6. Standard case definitions of various VBDs such as dengue fever, chikungunya, etc., should be developed and, used for reporting purposes as a part of surveillance and during outbreak investigation.
7. Vector-borne diseases are mainly a rural phenomenon but dengue and chikungunya has assumed greater importance over the past few years due to their high epidemic potential and to development activities leading to mosquito breeding in urban areas.
In urban areas, surveillance requires that the multiplicity of health care providers must report regularly to a central agency using a standard case definition. In rural areas, dengue fever and vector surveillance should be a part of the Integrated Disease Surveillance Project (IDSP) and provide for an early warning system.
8. Vector surveillance including monitoring the presence and density of vector species and their breeding sites and the effectiveness and efficiency of vector control interventions should be carried out in each locality on an on-going basis in order to ensure better planning and implementation of vector control strategies.
Laboratory capacity building and networking within and outside the country are areas that require urgent attention.

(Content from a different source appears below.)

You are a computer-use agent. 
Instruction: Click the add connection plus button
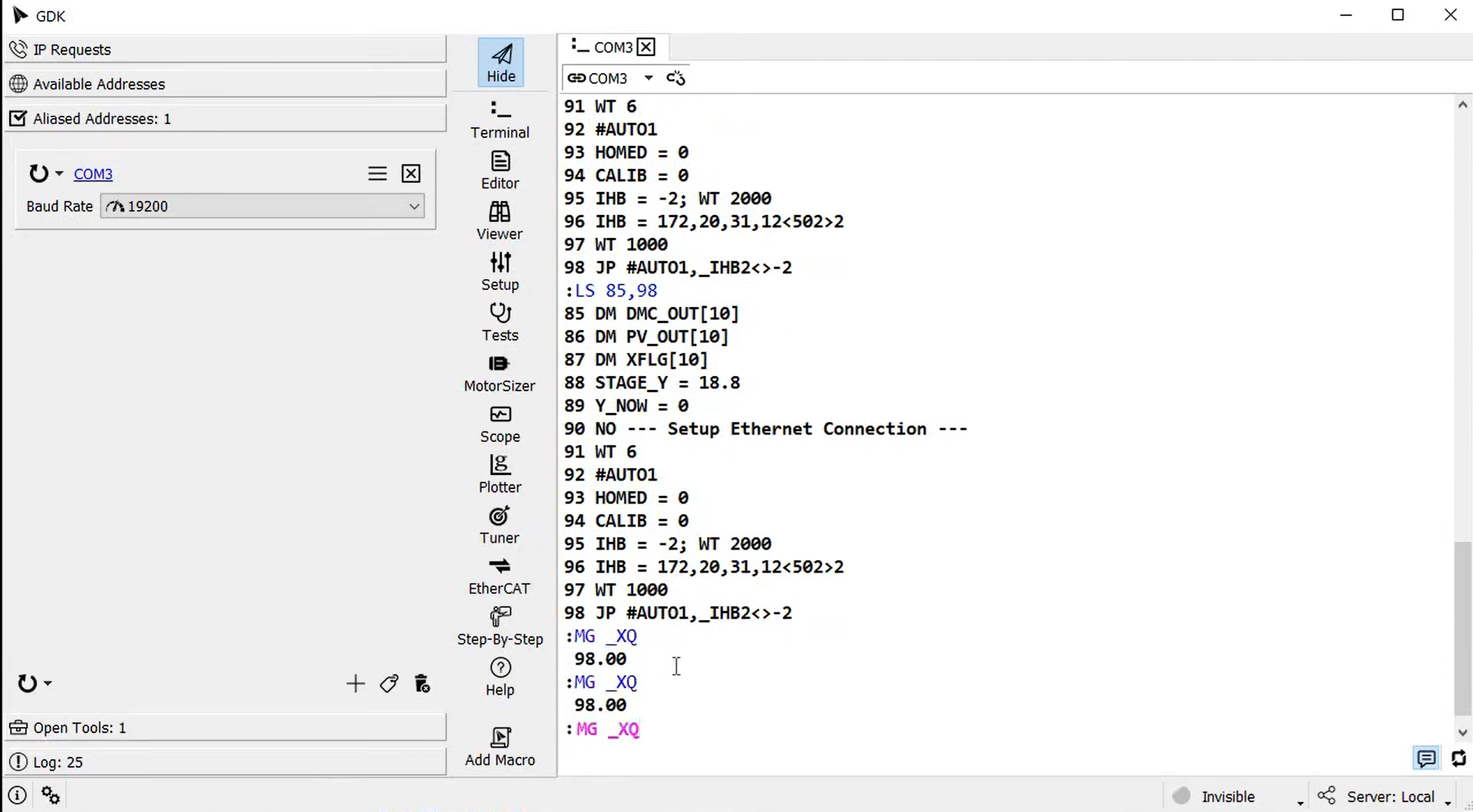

Prevention through Social Mobilization:
9. A prerequisite for prevention of vector-borne diseases is scaling up the most effective interventions including integrated vector management in the form of insecticide residual spray, bed nets and other personal protection measures. Sources reduction and measures to control the vector population are integral components of disease prevention and outbreak response.
10. Intensified efforts towards creating public awareness and mobilizing the community regarding the preventive measures they can take and regarding the early seeking of medical attention by those suffering from vector-borne disease are crucial.
Communication messages using the mass media as well as interpersonal approaches can help bring about a change in the behaviour of the population. The services of a communications expert may be employed to formulate effective risk communication strategies.
Similarly, school children can be involved in prevention activities through school health programmes.
11 Population groups such as Residents Welfare Associations and Housing Societies can play an important role in encouraging and enforcing preventive activities in their respective areas. Targeting these groups with risk communication can lead to a cascading preventive effect amongst many people.
12. The management of dengue and chikungunya can be enhanced through holding a dry day every week when all residents would dry up their coolers once a day in a week for only half day (preferably forenoon). This should be supported by a legal framework to ensure compliance.
In residential areas, the dry days could be observed on Sundays and in offices or educational institutions on a weekday, i.e., Tuesdays. A sanitation day, as envisaged by the Govt. of India, in a year (i.e., 2nd October) should be observed throughout the SEA Region in order to create awareness regarding sanitation and hygiene for disease prevention and control.
Case Management:
13. Standard case management is critical for reducing morbidity and preventing mortality due to dengue hemorrhagic fever (DHF). For example, health care workers should ensure appropriate and rational use of platelets for case management.
Development of standard guidelines, their dissemination and extensive training of physicians at all levels of the health care system are key elements to ensure good clinical practices. Since transfusion of platelets in DHF saves life, availability of safe blood products warrant strengthening the capacity of blood transfusion services to respond effectively during outbreaks.
14. Laboratory support for diagnosis and case management is not widely available. Access to quality reagents is limited. Forging a network of laboratories can assure quality and enhance access to diagnostic tools.
15. Emphasis should be placed on programmes to educate physicians, nurses and others in the medical community in dengue fever/dengue hemorrhagic fever, its diagnosis, management, prevention and control.